* What is being asked
All lines that hold the string "next" should be copied. Find them in the listing below.

* Records to use
*** Begin section ***
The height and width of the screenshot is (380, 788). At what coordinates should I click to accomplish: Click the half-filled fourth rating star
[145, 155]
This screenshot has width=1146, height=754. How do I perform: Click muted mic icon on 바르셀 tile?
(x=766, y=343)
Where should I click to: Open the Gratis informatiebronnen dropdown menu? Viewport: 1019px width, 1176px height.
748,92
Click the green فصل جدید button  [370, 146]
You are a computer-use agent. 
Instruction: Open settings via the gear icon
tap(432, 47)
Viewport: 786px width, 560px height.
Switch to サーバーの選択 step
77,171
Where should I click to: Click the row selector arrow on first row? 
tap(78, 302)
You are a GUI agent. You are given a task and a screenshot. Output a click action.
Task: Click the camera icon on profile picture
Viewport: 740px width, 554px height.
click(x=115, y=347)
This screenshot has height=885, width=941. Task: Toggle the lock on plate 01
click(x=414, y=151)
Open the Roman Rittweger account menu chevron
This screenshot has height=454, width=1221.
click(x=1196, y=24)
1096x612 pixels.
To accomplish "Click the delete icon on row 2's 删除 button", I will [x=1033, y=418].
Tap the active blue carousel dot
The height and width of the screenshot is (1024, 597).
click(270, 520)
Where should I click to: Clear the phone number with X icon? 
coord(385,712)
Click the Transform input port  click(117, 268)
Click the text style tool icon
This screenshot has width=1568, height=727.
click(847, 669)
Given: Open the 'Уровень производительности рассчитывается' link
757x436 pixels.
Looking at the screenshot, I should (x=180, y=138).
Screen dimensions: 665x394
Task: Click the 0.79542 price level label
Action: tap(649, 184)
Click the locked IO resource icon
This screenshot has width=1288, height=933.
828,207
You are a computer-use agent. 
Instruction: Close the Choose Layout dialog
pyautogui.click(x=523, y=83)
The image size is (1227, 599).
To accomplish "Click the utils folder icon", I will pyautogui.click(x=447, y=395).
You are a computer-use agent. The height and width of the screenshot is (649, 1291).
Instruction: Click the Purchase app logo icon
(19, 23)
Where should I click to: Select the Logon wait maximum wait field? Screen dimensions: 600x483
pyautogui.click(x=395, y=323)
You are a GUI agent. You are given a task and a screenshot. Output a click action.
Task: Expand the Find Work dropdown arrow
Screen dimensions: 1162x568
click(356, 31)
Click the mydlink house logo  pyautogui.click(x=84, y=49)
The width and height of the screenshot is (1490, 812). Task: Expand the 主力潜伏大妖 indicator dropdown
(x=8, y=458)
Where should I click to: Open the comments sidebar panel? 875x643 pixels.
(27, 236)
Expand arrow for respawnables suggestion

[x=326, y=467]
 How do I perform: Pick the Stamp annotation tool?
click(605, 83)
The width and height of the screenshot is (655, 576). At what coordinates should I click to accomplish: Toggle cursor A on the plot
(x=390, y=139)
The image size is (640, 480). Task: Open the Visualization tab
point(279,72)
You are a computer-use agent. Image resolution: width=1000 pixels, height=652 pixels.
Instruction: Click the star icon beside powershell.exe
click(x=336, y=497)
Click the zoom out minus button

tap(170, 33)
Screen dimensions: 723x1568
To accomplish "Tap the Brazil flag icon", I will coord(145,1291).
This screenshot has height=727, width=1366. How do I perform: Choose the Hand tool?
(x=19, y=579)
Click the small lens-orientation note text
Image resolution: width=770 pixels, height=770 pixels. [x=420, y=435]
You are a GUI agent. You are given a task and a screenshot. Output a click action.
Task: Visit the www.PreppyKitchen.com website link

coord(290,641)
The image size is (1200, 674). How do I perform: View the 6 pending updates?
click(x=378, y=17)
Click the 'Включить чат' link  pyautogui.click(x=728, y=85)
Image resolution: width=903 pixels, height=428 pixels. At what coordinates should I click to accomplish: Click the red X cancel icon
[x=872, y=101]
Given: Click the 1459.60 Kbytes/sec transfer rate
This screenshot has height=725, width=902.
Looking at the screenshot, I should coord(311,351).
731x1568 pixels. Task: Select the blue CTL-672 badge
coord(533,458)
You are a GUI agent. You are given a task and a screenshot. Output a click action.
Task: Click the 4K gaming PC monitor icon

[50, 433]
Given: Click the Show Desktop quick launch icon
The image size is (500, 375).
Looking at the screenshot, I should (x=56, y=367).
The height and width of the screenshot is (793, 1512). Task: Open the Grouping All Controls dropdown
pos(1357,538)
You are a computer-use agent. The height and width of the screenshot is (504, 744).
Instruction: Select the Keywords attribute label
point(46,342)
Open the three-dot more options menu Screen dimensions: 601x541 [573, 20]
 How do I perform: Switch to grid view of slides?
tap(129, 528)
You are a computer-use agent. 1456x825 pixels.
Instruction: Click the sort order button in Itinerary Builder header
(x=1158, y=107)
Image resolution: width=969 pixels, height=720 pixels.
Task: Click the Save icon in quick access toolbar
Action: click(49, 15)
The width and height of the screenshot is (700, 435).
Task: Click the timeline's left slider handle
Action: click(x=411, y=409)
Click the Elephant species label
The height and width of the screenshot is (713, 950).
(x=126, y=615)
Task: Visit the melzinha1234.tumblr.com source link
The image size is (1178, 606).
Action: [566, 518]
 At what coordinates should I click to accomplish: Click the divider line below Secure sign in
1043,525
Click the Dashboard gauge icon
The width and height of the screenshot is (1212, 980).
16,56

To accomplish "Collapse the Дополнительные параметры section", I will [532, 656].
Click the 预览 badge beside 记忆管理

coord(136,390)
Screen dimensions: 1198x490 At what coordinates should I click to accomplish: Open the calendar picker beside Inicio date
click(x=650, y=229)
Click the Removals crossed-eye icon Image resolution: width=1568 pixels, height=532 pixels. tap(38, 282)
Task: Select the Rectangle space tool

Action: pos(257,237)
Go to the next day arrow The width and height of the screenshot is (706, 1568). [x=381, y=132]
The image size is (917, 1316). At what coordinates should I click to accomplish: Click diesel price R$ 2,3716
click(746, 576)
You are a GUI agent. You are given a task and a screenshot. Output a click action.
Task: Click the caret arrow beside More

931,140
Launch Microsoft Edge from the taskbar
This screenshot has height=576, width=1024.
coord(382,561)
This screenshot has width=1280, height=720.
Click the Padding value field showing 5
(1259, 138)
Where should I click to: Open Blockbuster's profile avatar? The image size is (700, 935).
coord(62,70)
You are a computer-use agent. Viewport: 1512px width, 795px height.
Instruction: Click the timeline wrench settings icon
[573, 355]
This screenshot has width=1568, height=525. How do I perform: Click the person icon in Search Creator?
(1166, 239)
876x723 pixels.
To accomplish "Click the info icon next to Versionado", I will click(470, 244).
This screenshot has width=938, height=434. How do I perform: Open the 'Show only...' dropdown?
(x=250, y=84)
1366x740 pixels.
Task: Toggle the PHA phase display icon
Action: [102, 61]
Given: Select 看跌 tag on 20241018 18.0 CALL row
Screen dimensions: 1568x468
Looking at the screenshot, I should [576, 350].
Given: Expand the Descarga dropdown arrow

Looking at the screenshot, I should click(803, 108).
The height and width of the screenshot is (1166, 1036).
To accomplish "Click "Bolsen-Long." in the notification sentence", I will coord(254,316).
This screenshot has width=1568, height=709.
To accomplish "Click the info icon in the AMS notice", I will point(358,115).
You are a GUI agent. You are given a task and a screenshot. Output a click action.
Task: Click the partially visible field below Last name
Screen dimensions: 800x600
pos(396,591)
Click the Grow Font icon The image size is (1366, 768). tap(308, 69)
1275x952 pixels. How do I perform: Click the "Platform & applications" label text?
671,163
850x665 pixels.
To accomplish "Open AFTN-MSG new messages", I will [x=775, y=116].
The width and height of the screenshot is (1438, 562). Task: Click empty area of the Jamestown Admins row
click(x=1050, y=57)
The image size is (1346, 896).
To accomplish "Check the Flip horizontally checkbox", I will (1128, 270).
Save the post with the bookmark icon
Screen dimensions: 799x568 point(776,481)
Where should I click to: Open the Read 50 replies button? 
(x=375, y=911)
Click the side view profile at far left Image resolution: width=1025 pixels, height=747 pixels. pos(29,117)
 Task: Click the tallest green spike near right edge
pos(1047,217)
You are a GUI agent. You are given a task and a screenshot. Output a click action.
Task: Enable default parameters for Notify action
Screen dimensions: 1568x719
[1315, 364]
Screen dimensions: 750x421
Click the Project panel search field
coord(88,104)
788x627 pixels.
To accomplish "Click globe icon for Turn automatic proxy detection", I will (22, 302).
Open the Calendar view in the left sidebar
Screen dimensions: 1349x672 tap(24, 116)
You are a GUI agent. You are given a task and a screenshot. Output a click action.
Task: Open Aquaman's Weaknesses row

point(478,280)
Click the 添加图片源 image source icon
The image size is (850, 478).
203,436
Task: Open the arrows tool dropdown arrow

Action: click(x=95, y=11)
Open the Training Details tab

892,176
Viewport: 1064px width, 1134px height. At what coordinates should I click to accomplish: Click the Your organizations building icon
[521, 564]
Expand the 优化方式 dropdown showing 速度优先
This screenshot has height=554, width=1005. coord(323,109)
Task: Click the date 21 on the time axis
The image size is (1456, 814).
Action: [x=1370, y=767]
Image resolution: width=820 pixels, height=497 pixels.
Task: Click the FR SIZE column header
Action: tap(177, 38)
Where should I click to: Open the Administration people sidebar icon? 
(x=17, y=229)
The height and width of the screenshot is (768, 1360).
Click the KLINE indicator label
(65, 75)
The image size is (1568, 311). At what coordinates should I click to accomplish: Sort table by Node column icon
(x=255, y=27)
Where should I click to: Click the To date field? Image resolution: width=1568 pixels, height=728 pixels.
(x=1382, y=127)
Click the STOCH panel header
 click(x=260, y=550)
*** End section ***
* Solution to this problem
Go to the next day arrow The width and height of the screenshot is (706, 1568). [x=381, y=132]
To accomplish "Click the info icon next to Versionado", I will click(470, 244).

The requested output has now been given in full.